Op grond van US GAAP is de berekening van de lasten in de winst- en verliesrekening aan andere regels onderworpen dan op grond van Dutch
GAAP, in het bijzonder wat betreft het gebruik van actuariële aannames. De pensioenlasten en de passiva die hiermee verband houden zijn
gebaseerd op een specifieke methodologie die inhoudt dat de in de winst- en verliesrekening weergegeven bedragen systematisch worden toe
gerekend aan de dienstjaren van de onder de regelingen vallende werknemers. Bedragen die ten laste van de winst en verlies rekening worden
gebracht, zijn in de regei niet gelijk aan de gestorte premies. De methodologie op grond van US GAAP heeft voor onze regelingen buiten de
Verenigde Staten geresulteerd in lagere pensioenlasten in de boekjaren 2001 en 2000 dan volgens Dutch GAAP.

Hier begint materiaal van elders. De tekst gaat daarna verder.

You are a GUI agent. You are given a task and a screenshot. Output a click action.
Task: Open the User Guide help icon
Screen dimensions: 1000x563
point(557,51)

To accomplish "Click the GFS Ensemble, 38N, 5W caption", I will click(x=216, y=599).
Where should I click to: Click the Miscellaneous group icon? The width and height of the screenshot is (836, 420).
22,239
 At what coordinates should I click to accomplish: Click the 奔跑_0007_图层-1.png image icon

c) Herwaardering van materiële vaste activa
De materiële vaste activa van Ahold Vastgoed B.V. zijn geherwaardeerd in 1988 en overeenkomstig Dutch GAAP is de waarde van de activa
verhoogd tot de marktwaarde en een herwaarderingsreserve ten gunste van het eigen vermogen geboekt. Het bedrag van de herwaardering
wordt afgeschreven over de levensduur van de hiermee verband houdende activa. Na eventuele verkoop van de geherwaardeerde materiële
vaste activa, wordt de overeenkomstige herwaarderingsreserve in het eigen vermogen geacht te zijn gerealiseerd en overgeboekt naar de
winst- en verliesrekening. Herwaardering van materiële vaste activa is een grondslag die in de Verenigde Staten niet algemeen is aanvaard.